-- The data --
== Segment start ==

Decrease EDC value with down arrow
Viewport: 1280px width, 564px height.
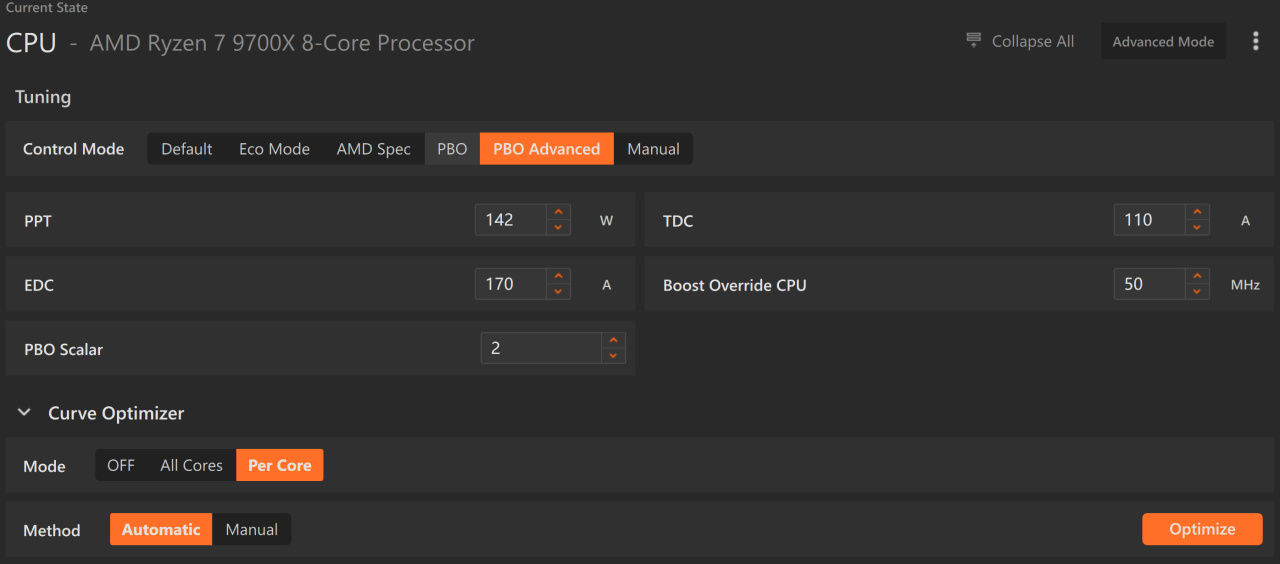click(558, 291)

== Segment end ==
== Segment start ==

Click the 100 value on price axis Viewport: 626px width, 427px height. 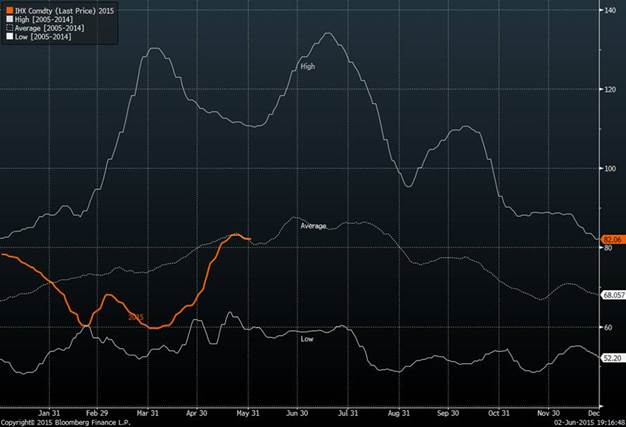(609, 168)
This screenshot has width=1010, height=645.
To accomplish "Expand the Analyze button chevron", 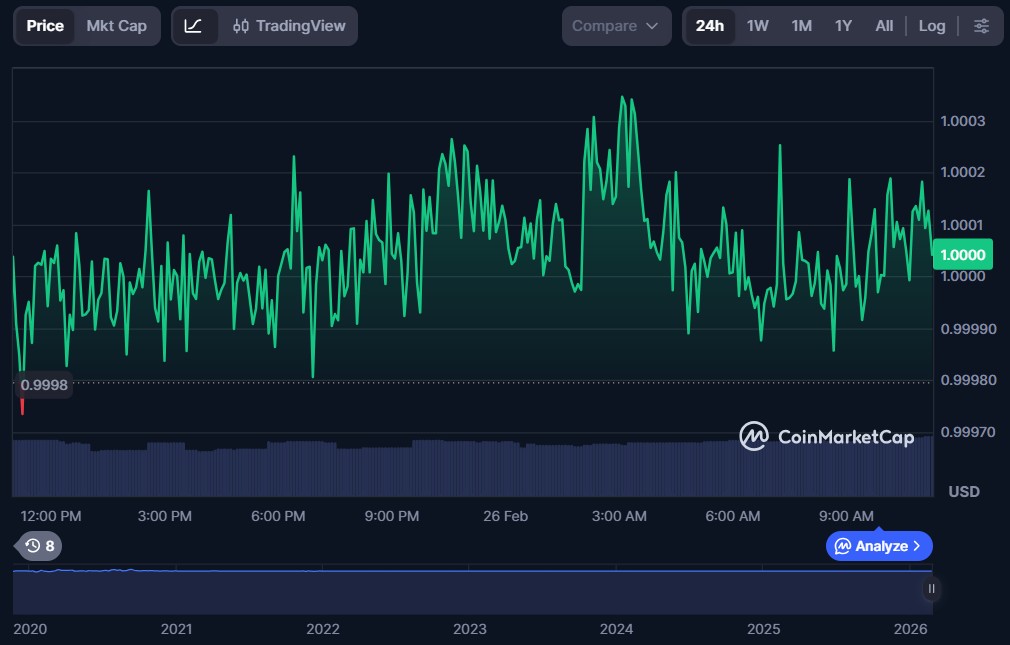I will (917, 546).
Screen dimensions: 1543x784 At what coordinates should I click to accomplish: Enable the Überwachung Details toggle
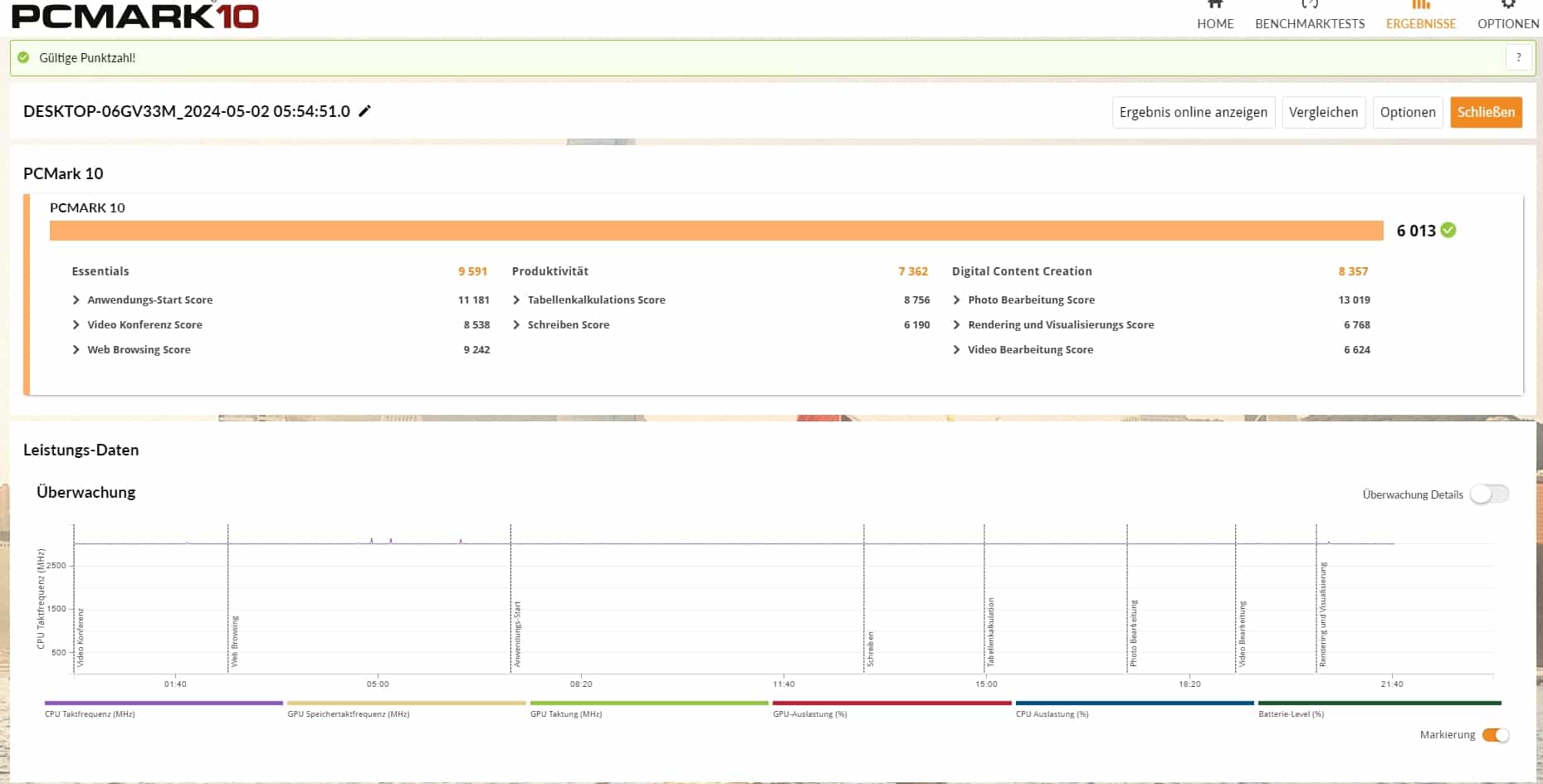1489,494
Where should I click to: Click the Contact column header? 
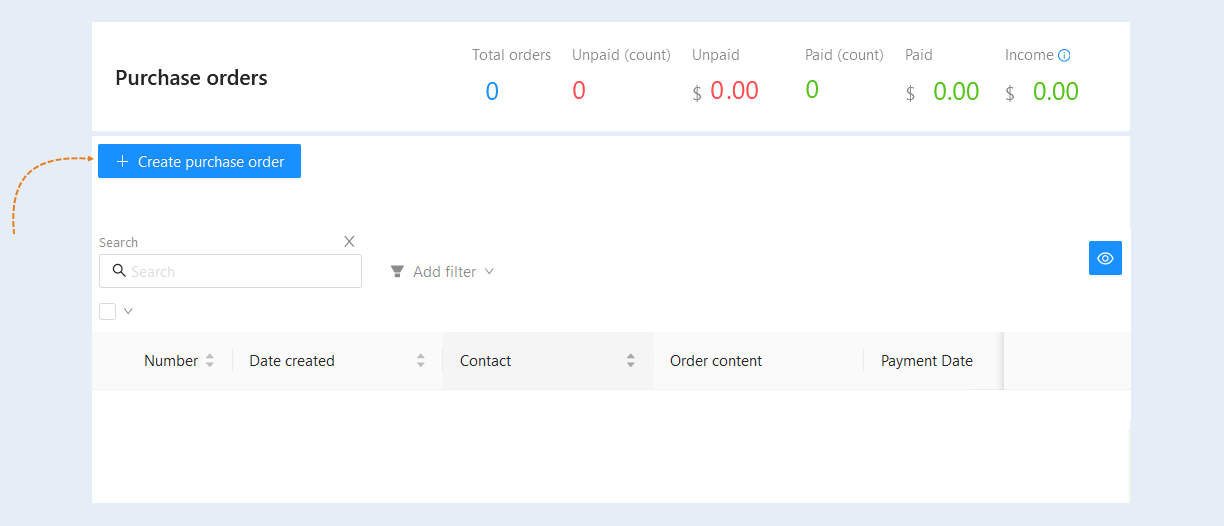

== Segment end ==

-- Instructions to follow --
Starting with the line that contains "Screen dimensions: 1543x784" and finishing with the line that contains "Where should I", reproduce every line of the material above exactly, but not the pictures.

-- Result of the task --
Screen dimensions: 1543x784 At what coordinates should I click to accomplish: Enable the Überwachung Details toggle
1489,494
Where should I click to: Click the Contact column header? 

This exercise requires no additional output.